## ESTRATTO
────────────────

# he was going to take the kink out of his sore neck



## raffavita

Hi everybody,

I'm having trouble with a passage of the book I'm reading.
The narrator is talking about a man who owns a hotel. He defines him "the golden boy, the wunderkind of the Chicago real estate tycoons."

He has been having trouble with the mob. 
In the passage, he *"was going to take a kink out of his sore neck by taking a steam in the hotel spa, *when XXX (a mob's guy) walked in.

Ehm, I can't get it. 
Could you help me??
I hope the context is enough.
Thank you in advance.

Raffuzza


----------



## k_georgiadis

"Kink" is a term used to describe stiffness in the neck.He is going in the hotel's spa (probably a sauna) to let the steam relieve the stiffness and pain.


----------



## Crisidelm

Suona:"stava per andare a fare una sauna per togliersi il groppo dal collo dolente nel centro benessere dell'Hotel".


----------



## raffavita

Grazie mille ragazzi!!!
Tutto chiaro!!

Raffuzza


----------



## Crisidelm

"Bagno di vapore"?


----------



## Crisidelm

Bagno turco?


----------



## fitter.happier

Crisidelm said:


> "Bagno di vapore"?



Ho cancellato il mio precedente messaggio perché c'erano già due traduzioni.

Non so esattamente se con _"by taking a steam" _si intenda proprio la_ steam room_ o la _sauna_, ma comunque lo scrittore è vago su questo punto. Tradurre con _sauna _credo che vada bene


----------



## Crisidelm

In effetti è ambigua come affermazione...


----------



## housecameron

Groppo lo si ha in gola.
Qui mi sembra un torcicollo.


----------



## fitter.happier

housecameron said:


> Groppo lo si ha in gola.
> Qui mi sembra un torcicollo.



Sono d'accordo. Uno dei significati di _kink _è proprio torcicollo


----------



## Rama

Hope this can help...

────────────────

Dati salvati:
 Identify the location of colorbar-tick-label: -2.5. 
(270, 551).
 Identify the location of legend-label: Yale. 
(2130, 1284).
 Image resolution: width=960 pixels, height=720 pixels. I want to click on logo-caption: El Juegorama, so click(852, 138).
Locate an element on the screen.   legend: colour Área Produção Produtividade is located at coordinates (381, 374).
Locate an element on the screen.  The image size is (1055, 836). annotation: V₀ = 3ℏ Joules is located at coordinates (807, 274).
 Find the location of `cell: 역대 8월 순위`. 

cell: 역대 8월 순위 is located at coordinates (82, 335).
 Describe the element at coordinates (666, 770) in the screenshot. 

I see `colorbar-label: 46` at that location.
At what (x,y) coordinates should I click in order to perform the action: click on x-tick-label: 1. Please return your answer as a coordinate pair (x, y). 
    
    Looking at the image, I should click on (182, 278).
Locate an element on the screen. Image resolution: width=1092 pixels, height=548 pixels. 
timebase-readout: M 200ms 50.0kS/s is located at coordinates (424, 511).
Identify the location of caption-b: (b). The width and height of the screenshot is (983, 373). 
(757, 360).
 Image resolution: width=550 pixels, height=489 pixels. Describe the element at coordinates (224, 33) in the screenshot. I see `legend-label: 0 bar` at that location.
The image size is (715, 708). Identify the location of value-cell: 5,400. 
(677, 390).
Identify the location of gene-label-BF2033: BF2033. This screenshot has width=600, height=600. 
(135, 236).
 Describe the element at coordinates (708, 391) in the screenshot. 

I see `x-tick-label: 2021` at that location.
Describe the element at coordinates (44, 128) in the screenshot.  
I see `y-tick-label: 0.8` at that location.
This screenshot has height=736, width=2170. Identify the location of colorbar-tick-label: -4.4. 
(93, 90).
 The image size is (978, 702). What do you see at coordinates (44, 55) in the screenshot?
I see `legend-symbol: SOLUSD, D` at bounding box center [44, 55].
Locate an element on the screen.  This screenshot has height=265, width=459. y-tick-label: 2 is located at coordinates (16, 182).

────────────────

## COMPITO A
Nella discussione sul "kink", quale parola italiana propone housecameron al posto di "groppo"?
## COMPITO B
Trascrivi un pezzo della discussione sul "kink": parti dalle parole "The narrator is" e fermati dopo "with the mob.".

## SOLUZIONE A
Torcicollo.

## SOLUZIONE B
The narrator is talking about a man who owns a hotel. He defines him "the golden boy, the wunderkind of the Chicago real estate tycoons."

He has been having trouble with the mob.